■ TEXT BLOCK:

┄┄┄┄┄┄

No one can understand Westminster Abbey, and few can realise its beauties, in a single visit. Too many tombs will produce the same satiety as too many pictures. There can be no advantage, and there will be less pleasure, in filling the brain with a hopeless jumble in which kings and statesmen, warriors, ecclesiastics, and poets, are tossing about together. Even those who give the shortest time to their London sightseeing should pay not fewer than three visits to the Abbey. On the first, unwearied by detail, let them have the luxury of enjoying the architectural beauties of the place, with a general view of the interior, the chapter-house, cloisters, and their monastic surroundings. On the second let them study the glorious chapels which surround the choir, and which contain nearly all the tombs of antiquarian or artistic interest. On the third let them labour as far as they can through the mass of monuments which crowd the transepts and nave, which are often mere cenotaphs, and which almost always derive their only interest from those they commemorate. These three visits may enable visitors to see Westminster Abbey, but it will require many more to know it-visits at all hours of the day to drink in the glories of the light and shadow in the one great church of England which retains its beautiful ancient colouring undestroyed by so-called 'restoration' -visits employed in learning the way by which the minster has grown, arch upon arch, and monument upon monument; and other visits given to studying the epitaphs on the tombs, and considering the reminiscences they awaken.

┄┄┄┄┄┄

[Data listing]
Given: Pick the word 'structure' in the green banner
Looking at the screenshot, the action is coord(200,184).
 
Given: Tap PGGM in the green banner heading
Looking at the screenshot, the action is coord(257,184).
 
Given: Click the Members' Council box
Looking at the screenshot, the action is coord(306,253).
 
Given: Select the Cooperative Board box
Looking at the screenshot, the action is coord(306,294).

┄┄┄┄┄┄

■ EXERCISE REQUIREMENTS:
1. Identify every line of the records that contains the word "green", and copy each such line.
2. Continue the passage on visiting Westminster Abbey from the point where it stops.
The text and the records were drawn from unrelated sources.

■ TASK-BY-TASK OUTPUTS:
1.
Given: Pick the word 'structure' in the green banner
Given: Tap PGGM in the green banner heading

2.
Oft let me range the gloomy aisles alone-
Sad luxury! to vulgar minds unknown,
Along the walls where speaking marbles show
What worthies form the hallow'd mould below;
Proud names, who once the reins of empires held;
In arms who triumph'd, or in arts excell'd;
Chiefs, graced with scars, and prodigal of blood;
Stern patriots, who for sacred freedom stood;
Just men, by whom impartial laws were given,

And saints, who taught and led the way to heaven.'-Tickell.

In approaching the Abbey from Parliament Street, the first portion seen is the richly decorated buttresses of Henry VII.'s Chapel. Then we emerge into the open square which still bears the name of Broad Sanctuary, and have the whole building rising before us.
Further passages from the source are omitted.